Zentrale Orte

06.03.2024 | Lexikon

Zentrale Orte sind solche Gemeinden bzw. Städte, denen im Hinblick auf das Umland eine bestimmte Versorgungsfunktion zukommt. Es handelt sich um Versorgungsfunktionen im Bereich privater und öffentlicher Dienstleistungen, deren Angebot über die engen Gemeindegrenzen wirksam wird. Zu solchen Versorgungsleistungen zählen Schulen, Gymnasien, Universitäten, Bibliotheken, Sportanlagen, Krankenhäuser aber auch Einrichtungen der öffentlichen Verwaltung, Banken und Versicherungsgesellschaften. Von entscheidender Bedeutung für die Bewertung der Zentralität sind auch Verkehrswege, mit denen Umland und Zentrum vernetzt sind. Im Rahmen der Landesplanung unterscheidet man verschiedene Zentralitätsstufen. Die Hierarchie der Zentralität (vom Unter- und Kleinzentrum über das Mittelzentrum bis zum Oberzentrum) kennzeichnet die zunehmende Reichweite der Versorgungsleistungen. Orte höchster Zentralitätsstufe, auf die sich vor allem der öffentliche Verwaltungsbereich konzentriert, die aber auch in der Regel Kultur- und Wirtschaftszentren darstellen, sind Hauptstädte: In Deutschland sind das Berlin und die Landeshauptstädte. Ihnen kommt häufig eine Metropolfunktion zu, insbesondere wenn sie wegen internationaler Einrichtungen oder Veranstaltungen von internationalem Rang besondere Bedeutung erlangen.

Zu beobachten sind Tendenzen von Wanderungen aus den Kernstädten in das Umland, des Abbaus alter Industrien in den Kernstädten und des Aufbaus neuer Industrien im Umland und damit verbundenen eine Verdichtung der Region. Oberzentren geraten dadurch zunehmend in das Spannungsfeld, einerseits erhöhte überregional wirksamen Leistungen für das Umland erbringen zu müssen, andererseits aber mit relativ sinkenden Steuereinnahmen fertig werden zu müssen.

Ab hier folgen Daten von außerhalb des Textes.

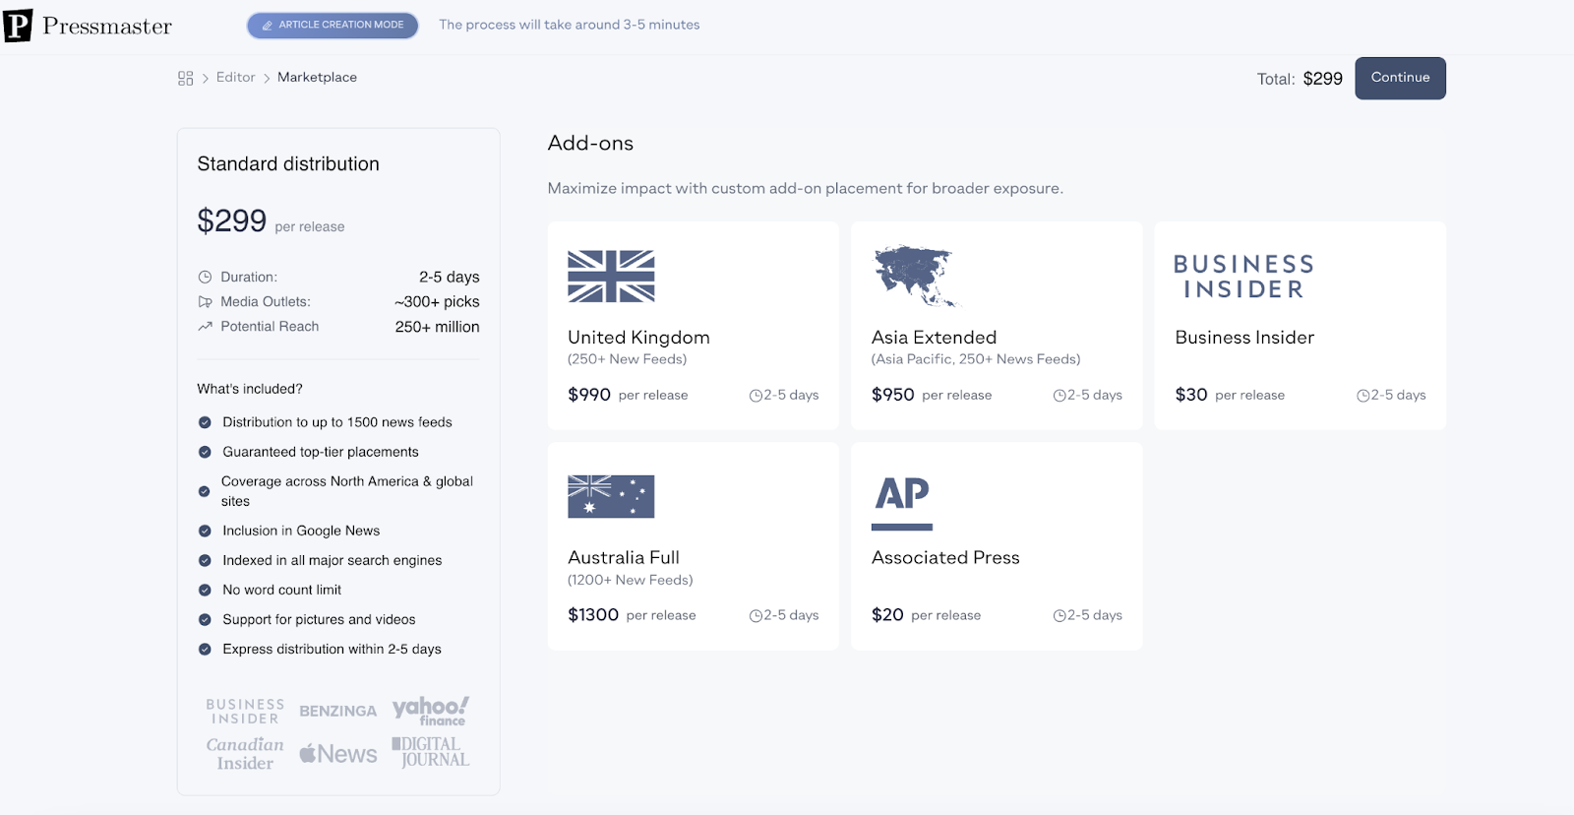
Task: Click the Article Creation Mode badge
Action: pyautogui.click(x=333, y=26)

In Deutschland gibt es nach einer Einstufung vom Januar 2004 insgesamt 91 Oberzentren und 6 mögliche Oberzentren. Hinzu kommt eine Reihe von mit einander zu jeweils einem Oberzentrum verbundenen Städten z.B. Nürnberg-Erlangen-Fürth. Einige Mittelzentren übernehmen darüber hinaus Teilfunktionen eines Oberzentrums. Außerdem gibt es 728 Mittelzentren.
Untersuchungen haben ergeben, dass sehr große Unterschiede zwischen den Bundesländern bestehen, was die Differenzierung der Stufigkeit der Zentrale-Orte-Hierarchie und die Mindestbevölkerungszahlen der zentralörtlichen Verflechtungsbereiche angeht.

Im Zuge der Novellierung des Baugesetzbuches wurde Wert darauf gelegt, bei den Abstimmungsprozessen von Bauleitplänen zwischen den Gemeinden auf deren unterschiedliche Zentralitätsfunktionen stärker Rücksicht zu nehmen.

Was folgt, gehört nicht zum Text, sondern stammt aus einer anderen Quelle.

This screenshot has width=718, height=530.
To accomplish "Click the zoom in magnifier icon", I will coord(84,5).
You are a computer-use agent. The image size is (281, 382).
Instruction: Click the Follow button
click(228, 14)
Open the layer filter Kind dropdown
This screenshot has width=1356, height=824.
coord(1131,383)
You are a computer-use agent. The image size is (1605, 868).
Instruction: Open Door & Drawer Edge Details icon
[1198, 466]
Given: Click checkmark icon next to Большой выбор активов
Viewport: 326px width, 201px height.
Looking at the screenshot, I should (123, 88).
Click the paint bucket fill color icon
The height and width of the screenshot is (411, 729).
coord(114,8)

Das Modell der zentralen Orte (Zentrale-Orte-System ZOS) wurde in den 30er Jahren des 20. Jahrhunderts von W. Christaller entwickelt und gehört zu den Ursprungsgrundlagen der heutigen Raumordnung und Landesplanung. In der Wissenschaft gehört die Zentralitätstheorie zu einem selbständigen Theoriegebäude innerhalb der Geographie.